[Extracted data entries]
_____

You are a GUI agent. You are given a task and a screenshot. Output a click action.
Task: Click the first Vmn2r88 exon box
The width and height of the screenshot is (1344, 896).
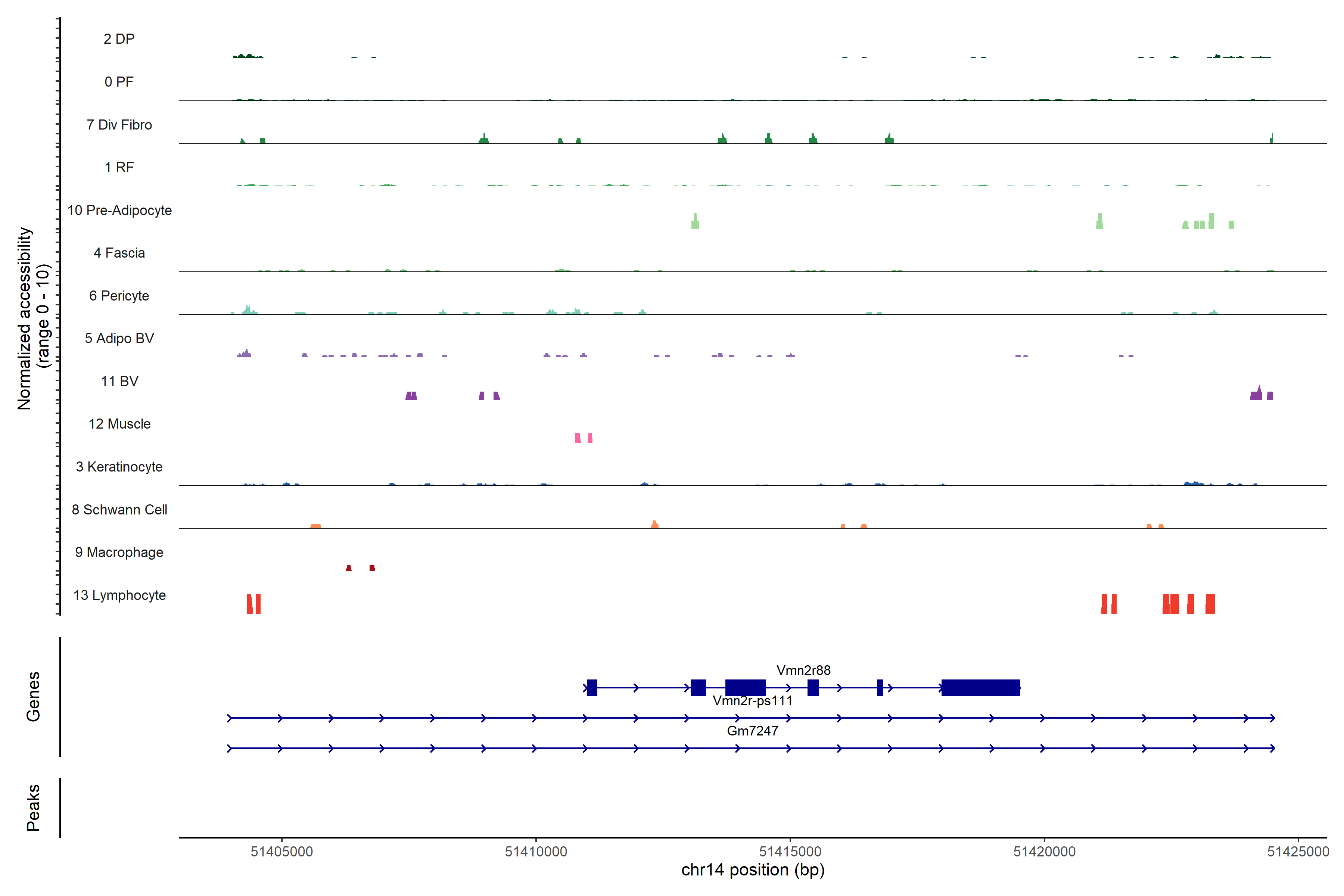[592, 687]
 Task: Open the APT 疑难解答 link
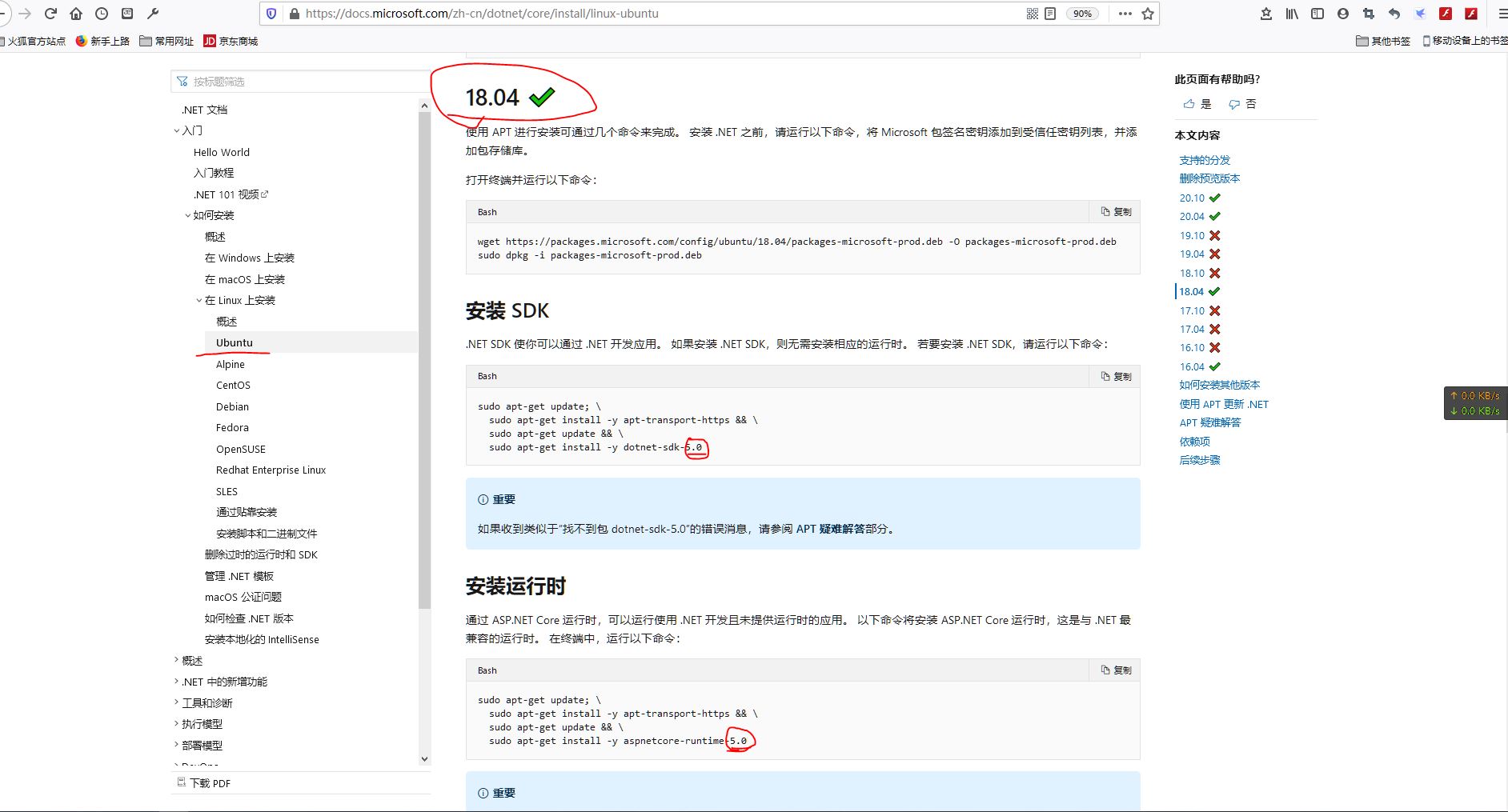(1210, 422)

_____

From the line containing "The width and" to the last line of the entries, copy every line exactly, including both ends, and leave out the pictures.

■ **Output of the task**:
The width and height of the screenshot is (1344, 896).
[592, 687]
 Task: Open the APT 疑难解答 link
(1210, 422)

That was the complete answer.